Through my years of working with Ruby on Rails, I've seen some common practices that I believe are not required and add complexity to the code base.
This really simple practices look like they do no harm, but can make code less readable, add verbosity and insert unnecessary code.
Methods are supposed to encapsulate a set of processes or expressions, but sometimes they are wrongly used to define a single logic unit. Most of the time, developers create this methods to make the code more readable.
Consider the next example:
class User < ApplicationRecord before_save: setup_user def setup_user update_complexity end def update_complexity self.complex = true end end
After looking at the example above, think about why should we separate the logic in two different methods when we can just move the assignation inside of the
def setup_user self.complex = true end
The first example is easier to read for the most of us, but it adds complexity to the model by adding one more method that is just redirecting to another one without doing anything else.
The second example is readable enough to quickly understand the code intentions and keeps the model clean.
Devs should always account for readability but also keep complexity in mind, it is easier to read a one line raw statement instead of dealing with fat models.
Naming variables, constants and methods can be such a basic but painful thing to do, the name you choose is not always understandable enough for others. It is not great also when names mean more that they should.
See the next example:
class User < ApplicationRecord USER_DEFAULT_ROLE = 'admin' ... end
In the example above we define the user's default role as a constant, we are being very specific in the name so we know that the default role belongs to the user model, but... why?
If we call this constant from outside the scope of the model, we would call it like this
User::USER_DEFAULT_ROLE, and as you can see, we are repeating the word "User". It may not look like it can affect the readability of the code, but imagine having several constants in the same model or just having long model and constant names...
class CompanyConciliationFee < ApplicationRecord COMPANY_CONCILIATION_FEE_DEVELOPMENT_COST_RATIO = 0.59 ... end
Look at how long it would look if we call this invented constant from outside the model scope!
Yeah, the example might look like I wrote the first thing that came to my mind... but that's basically how naming works.

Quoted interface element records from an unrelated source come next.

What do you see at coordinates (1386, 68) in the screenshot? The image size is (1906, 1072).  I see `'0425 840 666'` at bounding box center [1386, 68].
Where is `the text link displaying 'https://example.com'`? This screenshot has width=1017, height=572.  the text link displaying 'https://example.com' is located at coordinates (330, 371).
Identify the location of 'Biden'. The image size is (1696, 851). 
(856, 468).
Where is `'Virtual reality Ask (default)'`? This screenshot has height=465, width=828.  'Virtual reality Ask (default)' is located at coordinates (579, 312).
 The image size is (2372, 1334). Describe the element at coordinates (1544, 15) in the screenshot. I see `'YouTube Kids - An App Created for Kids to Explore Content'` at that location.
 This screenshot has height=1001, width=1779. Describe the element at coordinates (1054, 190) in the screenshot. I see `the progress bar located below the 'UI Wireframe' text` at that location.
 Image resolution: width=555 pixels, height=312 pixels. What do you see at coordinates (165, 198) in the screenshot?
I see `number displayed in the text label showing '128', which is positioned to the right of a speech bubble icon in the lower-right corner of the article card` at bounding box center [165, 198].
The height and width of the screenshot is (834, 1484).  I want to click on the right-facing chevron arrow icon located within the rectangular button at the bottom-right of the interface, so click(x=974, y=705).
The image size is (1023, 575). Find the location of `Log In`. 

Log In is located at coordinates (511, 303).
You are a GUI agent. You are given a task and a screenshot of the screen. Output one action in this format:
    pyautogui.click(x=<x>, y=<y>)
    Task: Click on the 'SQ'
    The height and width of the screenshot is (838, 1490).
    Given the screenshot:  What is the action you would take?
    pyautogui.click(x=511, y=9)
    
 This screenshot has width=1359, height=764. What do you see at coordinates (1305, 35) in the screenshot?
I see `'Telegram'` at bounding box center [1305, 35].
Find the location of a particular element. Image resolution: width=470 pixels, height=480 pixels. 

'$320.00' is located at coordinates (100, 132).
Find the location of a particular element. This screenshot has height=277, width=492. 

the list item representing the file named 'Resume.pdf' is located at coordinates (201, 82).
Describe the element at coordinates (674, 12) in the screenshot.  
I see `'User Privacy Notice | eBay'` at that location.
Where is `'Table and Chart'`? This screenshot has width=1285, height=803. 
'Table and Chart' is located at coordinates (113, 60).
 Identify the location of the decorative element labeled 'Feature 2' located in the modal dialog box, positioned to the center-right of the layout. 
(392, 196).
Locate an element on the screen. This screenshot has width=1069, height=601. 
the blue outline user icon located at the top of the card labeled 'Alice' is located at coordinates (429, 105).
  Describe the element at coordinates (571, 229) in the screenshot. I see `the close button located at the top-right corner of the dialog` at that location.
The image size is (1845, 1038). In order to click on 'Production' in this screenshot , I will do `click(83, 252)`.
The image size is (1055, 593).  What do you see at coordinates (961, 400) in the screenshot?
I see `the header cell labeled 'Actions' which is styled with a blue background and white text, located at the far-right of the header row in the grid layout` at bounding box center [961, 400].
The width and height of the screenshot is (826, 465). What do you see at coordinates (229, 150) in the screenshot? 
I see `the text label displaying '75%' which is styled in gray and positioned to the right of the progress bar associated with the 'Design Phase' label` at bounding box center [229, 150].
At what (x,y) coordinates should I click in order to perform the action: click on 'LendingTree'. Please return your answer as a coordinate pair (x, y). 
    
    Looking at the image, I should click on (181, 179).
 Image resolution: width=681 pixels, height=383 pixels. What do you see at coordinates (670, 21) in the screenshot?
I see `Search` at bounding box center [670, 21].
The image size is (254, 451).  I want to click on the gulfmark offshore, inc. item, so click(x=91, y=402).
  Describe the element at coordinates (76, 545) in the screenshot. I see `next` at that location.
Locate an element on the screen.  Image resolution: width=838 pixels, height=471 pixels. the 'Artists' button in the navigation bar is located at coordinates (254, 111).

Another reason people do this is because they are thinking to use the constant within the scope of the model, where it wouldn't need to prefix the class name. This may be more straightforward but remember that all constants are always associated to the model they are defined into.
Prefixing the model or class can happen with constants, variables and methods, and even when they feel necessary, keep in mind that they will clutter your code.
Endless class reference refers to something similar to one expression methods but through classes.
Sometimes we break down the code structure to what we think are the necessary classes to get the job done, I.E. services, presenters, PORO's or whatever type of code encapsulation we can use, but sometimes we lengthen the logic by using more than we need, and therefore increase complexity.
Look at the next example:
class UserGenerator def initialize(user) ... end def call UserAvatarUploader.new(user, avatar).call end def avatar ... end end class UserAvatarUploader ... def call AvatarUploader.new(:user, user, avatar) end end class AvatarUploader ... def call user.update(avatar: avatar) end end
If you follow the process to create a user and upload an avatar, you can observe that we are actually using 3 different services to do one simple thing, upload an avatar.
This example is a very basic and simplified version of what happens in production code bases that are used by thousands of people every day. User's don't notice, but devs suffer when debugging only to find out that they have to follow an endless class reference to figure out where in the code the avatar is uploaded.
We don't need all those classes. Keep it simple... if you only job is to upload an avatar, follow the KISS principle and keep it in only one service, you don't need the others! It may feel to you that you are decoupling service responsibilities, but what you are actually doing is making your jr. teammates life very unpleasant one.
And there it was... a few cases that I often see in Ruby on Rails codebases that can be avoided. What do you think? Do you know about another common simple practice that can be avoided to simplify our code?